Adjustable Rate Mortgage
There are some situations where an Adjustable Rate Mortgage could prove very advantageous. Not only are these loans typically shorter in length, but they include a lower interest rate…for a while. You may have heard of a 5/1 or 10/1 ARM. We can help explain what that means and figure out if an Adjustable Rate Mortgage is right for you.
The Rate
An Adjustable Rate mortgage does as the name suggests; it changes over time. Sometimes it changes due to fluctuation in the prevailing market interest rates like the Prime Interest Rate or LIBOR. Sometimes it changes according to a pre-determined schedule.
So since your mortgage rate and payment are subject to change over the life of the loan, so should work with your mortgage lender to plan accordingly.
The Time
Adjustable Rate Mortgage payments are heavily dependent upon time. Common loan lengths are 5 or 15 years, and the monthly payment will likely be higher at the beginning than at the end. Depending on how it’s structured, the interest rate will be fixed for the first one to five years, at a rate lower than Fixed Interest Loans.

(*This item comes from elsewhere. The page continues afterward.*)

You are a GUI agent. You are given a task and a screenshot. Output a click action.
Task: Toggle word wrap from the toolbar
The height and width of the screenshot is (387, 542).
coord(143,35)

As time goes on, however, the rate will adjust annually depending on the latest market rates. So if rates start going up, your mortgage will get more expensive.
Adjustable Rate Mortgages are mostly used for short term buying situations, so we can help you determine if it’s the right solution for you
Keep Things Flexible
If you only plan to be in your home for a short period of time, or are comfortable with a changing rate, an Adjustable Rate Mortgage may be right for you.